What is needed
Write down exactly what lies from the line containing "The height and" to the end of the records, inclusive, and omit the pictures.

Data supplied
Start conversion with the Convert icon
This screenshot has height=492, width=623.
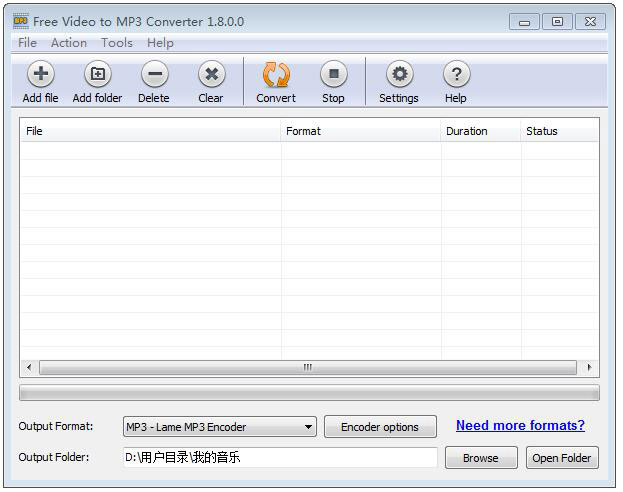click(276, 75)
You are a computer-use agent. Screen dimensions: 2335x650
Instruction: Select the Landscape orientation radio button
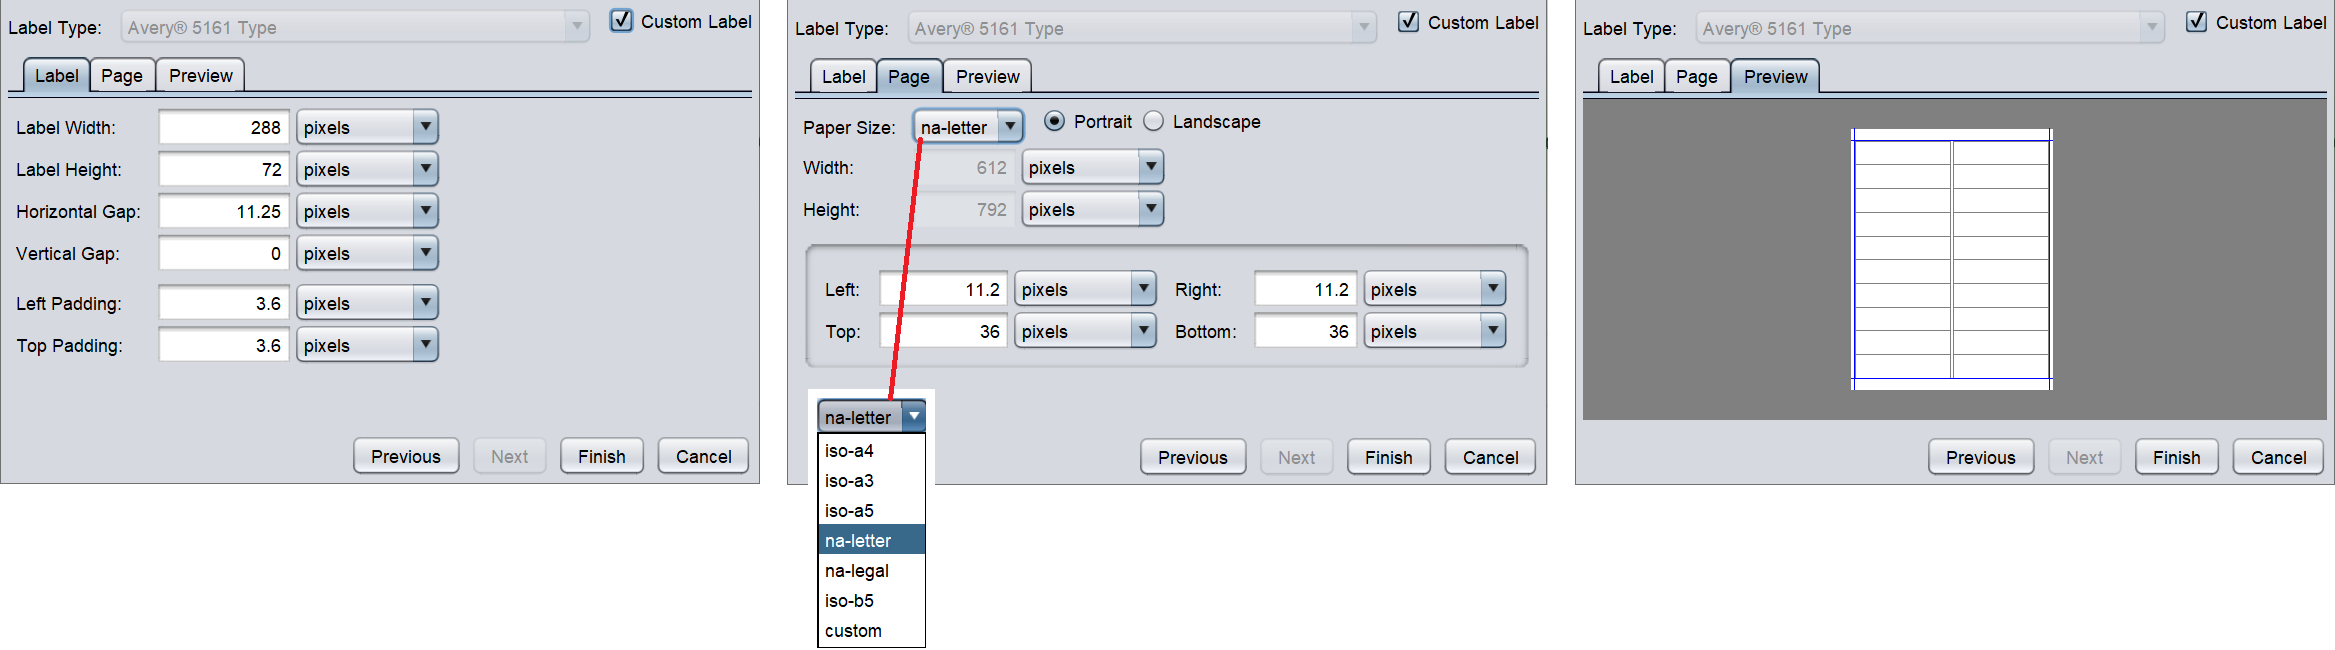coord(1153,121)
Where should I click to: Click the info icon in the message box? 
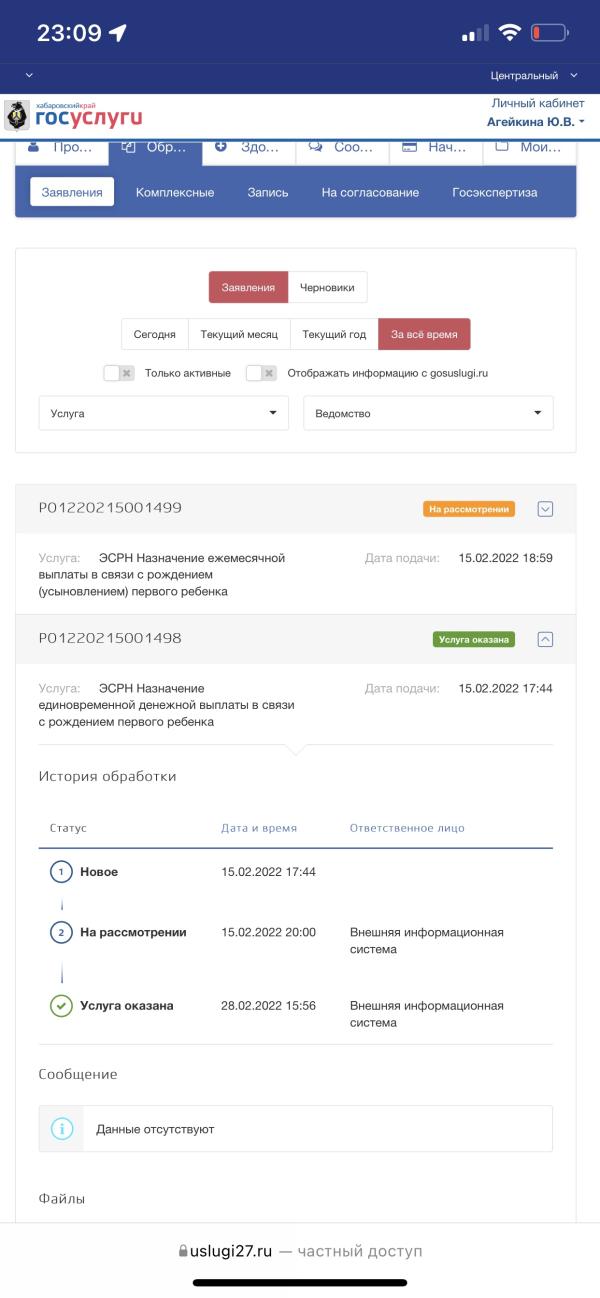tap(62, 1129)
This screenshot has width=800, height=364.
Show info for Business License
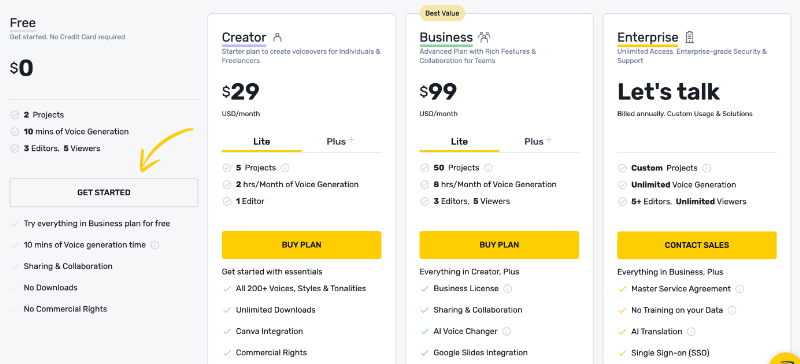click(507, 288)
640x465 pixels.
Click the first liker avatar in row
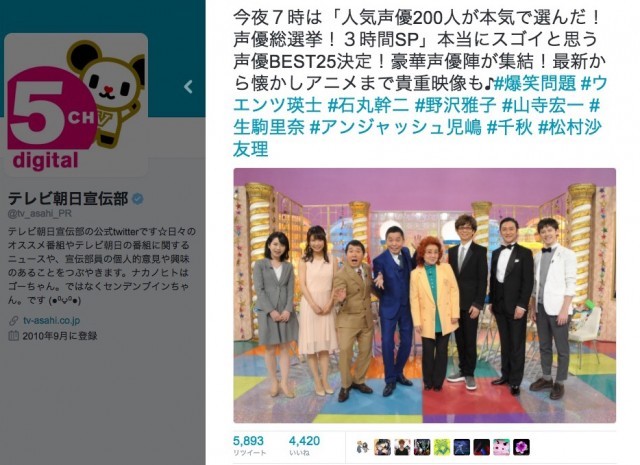[x=362, y=447]
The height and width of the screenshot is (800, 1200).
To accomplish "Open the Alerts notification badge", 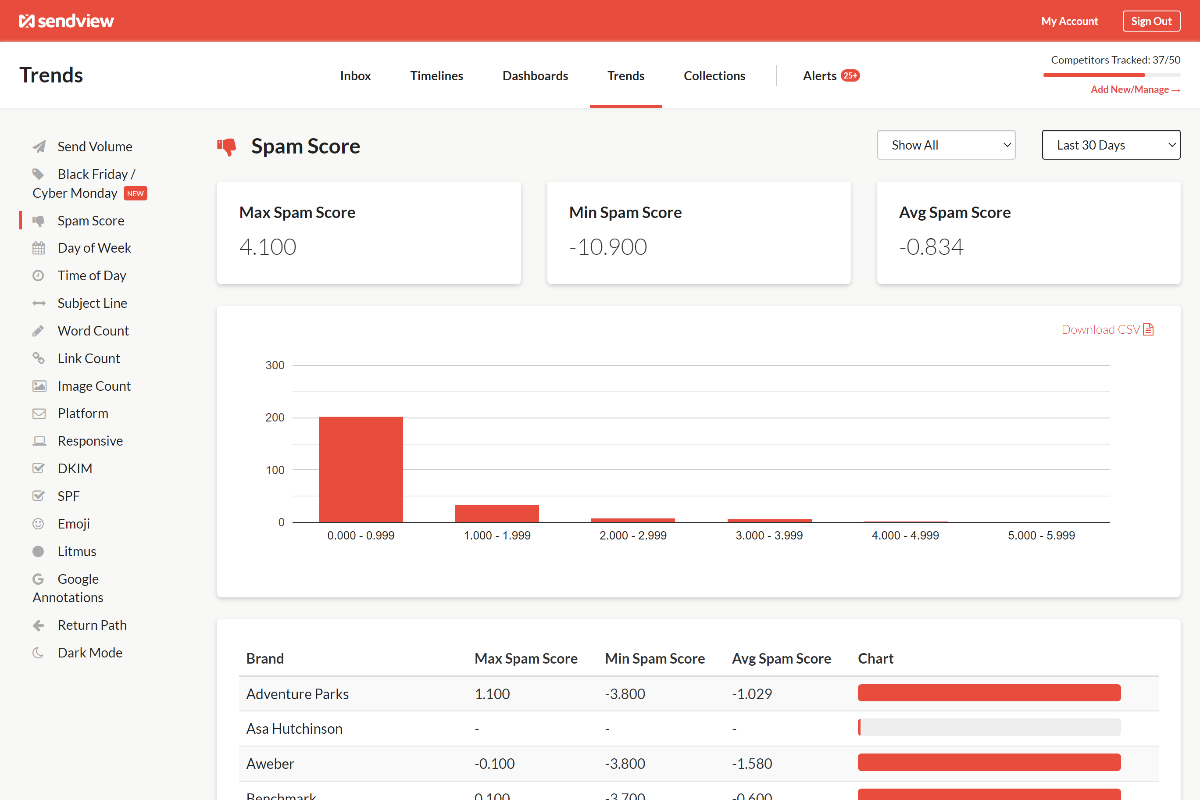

Problem solution
The height and width of the screenshot is (800, 1200).
To accomplish "Open the Alerts notification badge", 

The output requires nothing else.